O que fazer: Segundo o trecho sobre Política Jurídica, em que situação a culpa é presumida na interpretação defendida do art. 7, inciso XXVIII, da Constituição Federal do Brasil?

Trecho:
Invoca-se, pois, a Política Jurídica, que tem como postulados: 1) a
elaboração do Direito, no que se refere à criatividade da norma ou a simples
correção e ajuste do direito vigente; 2) ganho de um mínimo de adesão social que a
faça obedecida e portanto materialmente eficaz, matizada pelo sentimento e idéia do
ético, do legítimo e do útil; 3) as estratégias político jurídicas deverão estar atreladas
à construção de territórios éticos, num claro compromisso com as necessidades
sociais.
A Política Jurídica considera seu compromisso com o justo, o ético, o
legítimo e o necessário (útil), considera as tendências indesejáveis e propõe as
correções adequadas para mudanças de rumo do Direito.
Esta necessidade de interpretação hermenêutica do art. 7, inciso XXVIII, da
Constituição Federal do Brasil, no sentido de que a culpa é presumida quando o
empregado sofre acidente do trabalho, é justa, ética, legítima e necessária, pois
interpretar de forma diferente o referido inciso favorece o sentimento de injustiça e
discriminação.
Urge interpretar a Constituição adequadamente, aplicando-se os princípios
da igualdade e proporcionalidade, para evitar injustiças. A lei deve atender aos
anseios do povo, pois não é estática, é dinâmica. Com o tempo, suas letras, muitas
vezes, tornam-se obsoletas, e não mais alcançam sua função social. Daí espera-se
a perspicácia dos magistrados, que devem interpretá-las com o intuito de distribuir
justiça.

Material fornecido:

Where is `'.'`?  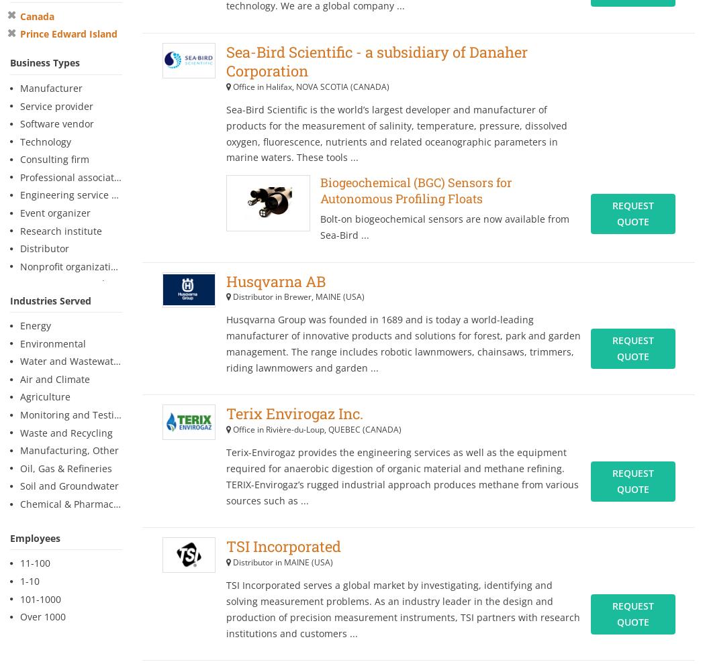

Resposta abaixo: Quando o empregado sofre acidente do trabalho.